Marijuana Meets Moonshine
By BEN DETRICK
SPEAKEASY-STYLE bars with secret entrances and Prohibition themes may be popular, but their illegality is only an illusion.
That wasn’t the case when 100 guests gathered in a Los Angeles loft for a party celebrating April 20, which has emerged as a national holiday for marijuana users.
During dinner, the host offered a selection of innovative cocktails: one featured moonshine and a shiso leaf dipped in marijuana-laced sesame oil, and another was a Gibson infused with cannabis smoke.
“When you put THC in alcohol, you feel it immediately,” said Daniel K. Nelson, the designer of the cocktails and an owner of Writer’s Room (a Hollywood bar), referring to tetrahydrocannabinol, the psychoactive ingredient in marijuana. “I definitely got mega-high. I had to tone it down for the guests.”
Good thing the police didn’t show. While medical marijuana dispensaries are permitted in California, and a flier advertising the party said that dispensary cards would be checked at the door (it’s unclear if they were), few were under the impression this event was legal. After all, it’s harder to make a case for compassionate use when vodka and martini shakers are involved.
Still, the combination of marijuana and alcohol dovetails with the popularity of mixology and speakeasy-style bars.

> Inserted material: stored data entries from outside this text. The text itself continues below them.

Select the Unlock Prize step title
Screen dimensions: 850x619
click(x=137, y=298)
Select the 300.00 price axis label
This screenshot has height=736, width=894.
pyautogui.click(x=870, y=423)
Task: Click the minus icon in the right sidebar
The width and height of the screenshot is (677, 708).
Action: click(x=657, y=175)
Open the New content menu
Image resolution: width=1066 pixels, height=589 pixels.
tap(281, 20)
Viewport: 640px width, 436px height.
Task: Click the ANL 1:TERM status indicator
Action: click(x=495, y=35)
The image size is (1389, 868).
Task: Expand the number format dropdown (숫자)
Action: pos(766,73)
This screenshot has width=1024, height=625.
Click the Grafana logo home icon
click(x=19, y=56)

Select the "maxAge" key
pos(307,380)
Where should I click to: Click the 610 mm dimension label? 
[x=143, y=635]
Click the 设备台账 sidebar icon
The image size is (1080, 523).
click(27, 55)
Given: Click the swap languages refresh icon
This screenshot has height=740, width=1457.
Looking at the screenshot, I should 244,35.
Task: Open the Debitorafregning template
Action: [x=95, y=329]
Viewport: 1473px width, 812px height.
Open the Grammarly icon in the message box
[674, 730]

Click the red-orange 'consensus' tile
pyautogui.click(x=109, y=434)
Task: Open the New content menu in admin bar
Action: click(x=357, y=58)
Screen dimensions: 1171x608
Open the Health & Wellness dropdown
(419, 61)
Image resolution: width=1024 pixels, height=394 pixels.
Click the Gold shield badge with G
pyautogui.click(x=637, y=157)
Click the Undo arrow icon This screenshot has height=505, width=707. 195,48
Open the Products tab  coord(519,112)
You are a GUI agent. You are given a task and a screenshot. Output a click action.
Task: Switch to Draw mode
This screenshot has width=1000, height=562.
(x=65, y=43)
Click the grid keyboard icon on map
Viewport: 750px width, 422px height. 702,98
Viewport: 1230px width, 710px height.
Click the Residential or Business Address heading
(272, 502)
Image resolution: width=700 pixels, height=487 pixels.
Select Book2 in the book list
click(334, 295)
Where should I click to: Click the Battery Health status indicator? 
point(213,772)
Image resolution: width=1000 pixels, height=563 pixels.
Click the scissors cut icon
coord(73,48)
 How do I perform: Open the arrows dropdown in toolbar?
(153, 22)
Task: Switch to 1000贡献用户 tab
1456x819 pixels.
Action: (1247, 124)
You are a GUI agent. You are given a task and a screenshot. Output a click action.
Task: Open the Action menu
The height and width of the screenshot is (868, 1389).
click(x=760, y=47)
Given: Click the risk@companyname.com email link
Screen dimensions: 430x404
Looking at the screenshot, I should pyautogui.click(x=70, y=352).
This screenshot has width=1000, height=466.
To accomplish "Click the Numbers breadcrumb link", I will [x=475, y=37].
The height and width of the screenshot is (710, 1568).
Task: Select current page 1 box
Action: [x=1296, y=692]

“Cannabis cocktails are relatively recent phenomena,” said Elise McDonough, author of the “Official High Times Cannabis Cookbook.” Her book, released on April 20, includes recipes for drinks like the Jamaican Me Crazy (a piña colada with cannabis) and a Bonghitters’ Mota Mojito, made with cannabis-infused rum, mint and lime.
For decades, farmers in places like Northern California and upstate New York have made private batches of wine steeped with marijuana.
“Grapes are grown in the same land where the nation’s finest ganja is grown,” Ms. McDonough said. “They were just putting pot in everything.”
More recently, marijuana-tinged beverages like the potsicle (vodka and marijuana-spiked fruit punch, shaken with ice) have been served at the Cannabis Cup, an annual contest that was started in Amsterdam in 1987 and now takes place in Denver, Detroit, San Francisco and other cities where marijuana dispensaries have been allowed. Attendees must be older than 18 and need a valid state ID and doctor’s note to enter “medication” areas.
Such drinks have even shown up on some store shelves — sort of, as novelties for law-abiding citizens. A brewery called Nectar Ales in Paso Robles, Calif., produces a hemp ale with “herb-accented flavor.” And Alaska Distillery in Wasilla sells a spirit called Purgatory vodka made from hemp.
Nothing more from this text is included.